鳥山は敏生の危惧した通り、初めから結乃が狙いだった。それは、最初から結乃の隣に座り、親しげに〝ちゃん〟付けで名前を呼んだり、手放しに褒めちぎることからも明々白々だった。
あとの男二人は鳥山と張り合っても勝ち目はないので、結乃を除く三人から的を絞ることになるのだが……


(ちょっと……、アレはあの有名なあの人じゃないか?)

(合コン荒らしの総務の(つぼね)だろ?ちょうど鳥山さんが声をかけたときに居合わせたらしくて、片桐さんより乗り気だったらしいよ)

(マジか……、河合が来たら局の相手をさせようぜ)


〝総務の局〟とよばれる川本紅葉は、〝女の子〟とは言い難いお年頃だったが、意識高い系を自負し、ハイスペックの交際相手を探して足繫く合コンに通うことで有名だった。
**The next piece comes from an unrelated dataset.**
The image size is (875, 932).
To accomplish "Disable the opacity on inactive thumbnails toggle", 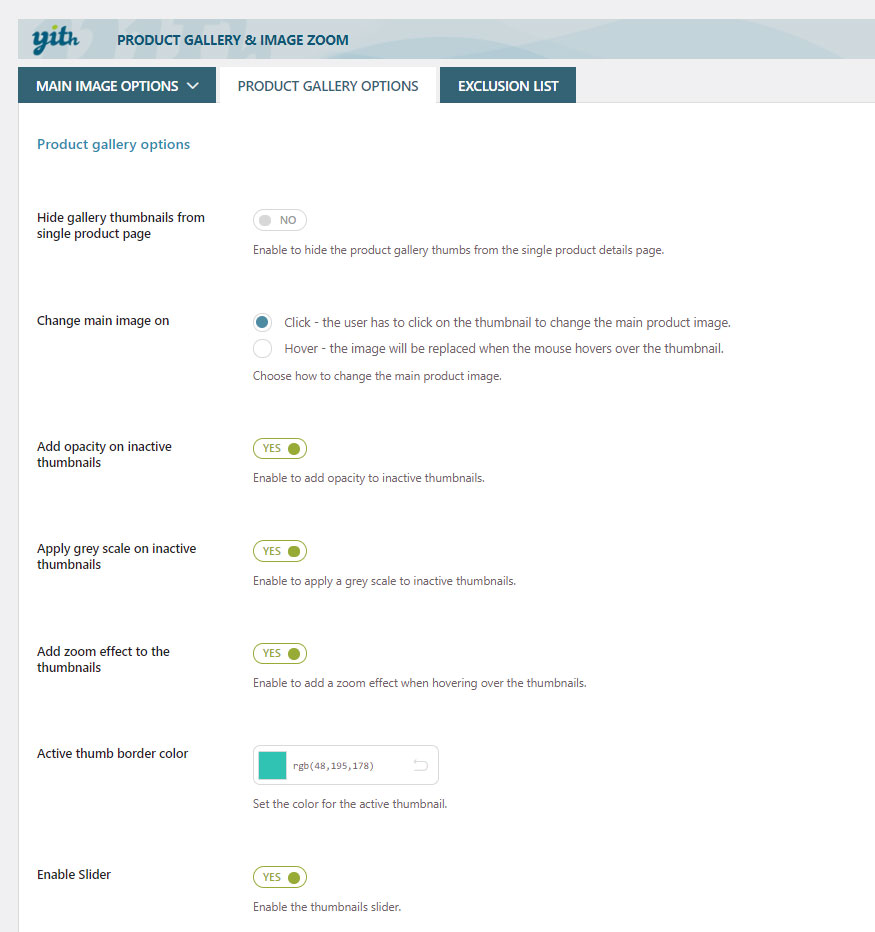I will (280, 448).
しかし、なかなか河合が来ないので、男二人は総務の局の自己アピール大会に付き合わされる羽目になる。懸命に他の女子に話題を振っても川本の方が一枚上手で、巧みに話に割り込んでくる。

鳥山は結乃にしか話しかけないので、川本の今日の標的から除外されているらしい。男二人は餌食になりたくないので、川本から逃れようと必死だった。